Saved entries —
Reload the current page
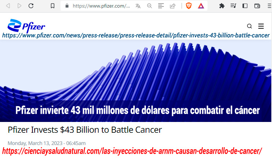The width and height of the screenshot is (272, 159). [x=31, y=6]
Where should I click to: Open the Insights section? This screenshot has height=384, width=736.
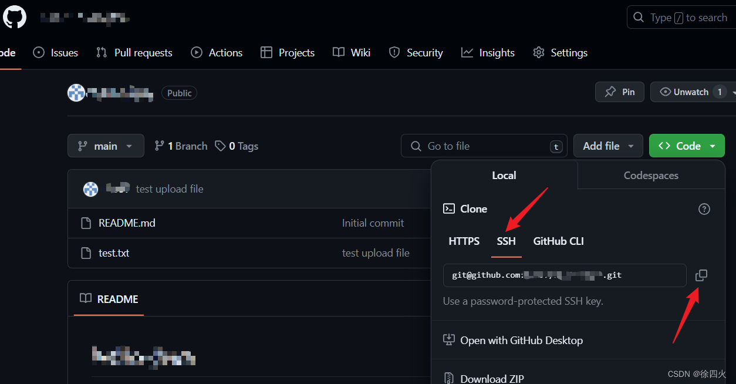point(488,52)
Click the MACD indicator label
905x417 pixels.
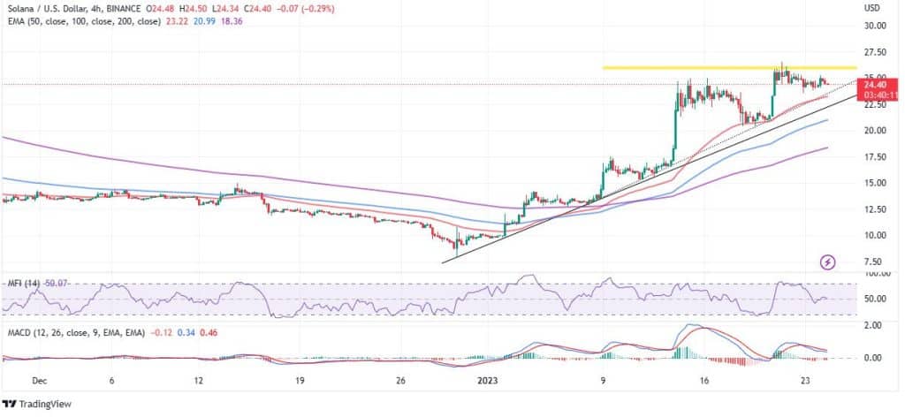pyautogui.click(x=78, y=333)
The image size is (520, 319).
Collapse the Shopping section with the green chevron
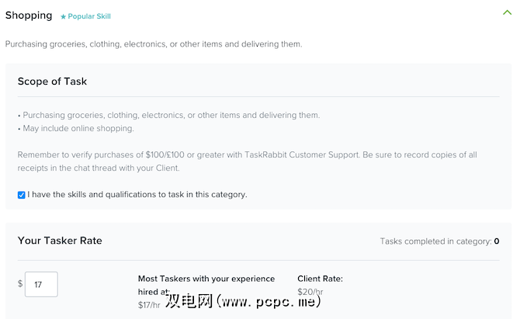[x=507, y=12]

WHAT NEEDS TO BE DONE —
What is needed is an exact repeat of the records, with every picture left out.

TASK RESULT —
Reload the current page
The width and height of the screenshot is (272, 159). [x=31, y=6]
Where should I click to: Open the Insights section? This screenshot has height=384, width=736.
point(488,52)
Click the MACD indicator label
905x417 pixels.
pyautogui.click(x=78, y=333)
The image size is (520, 319).
Collapse the Shopping section with the green chevron
[x=507, y=12]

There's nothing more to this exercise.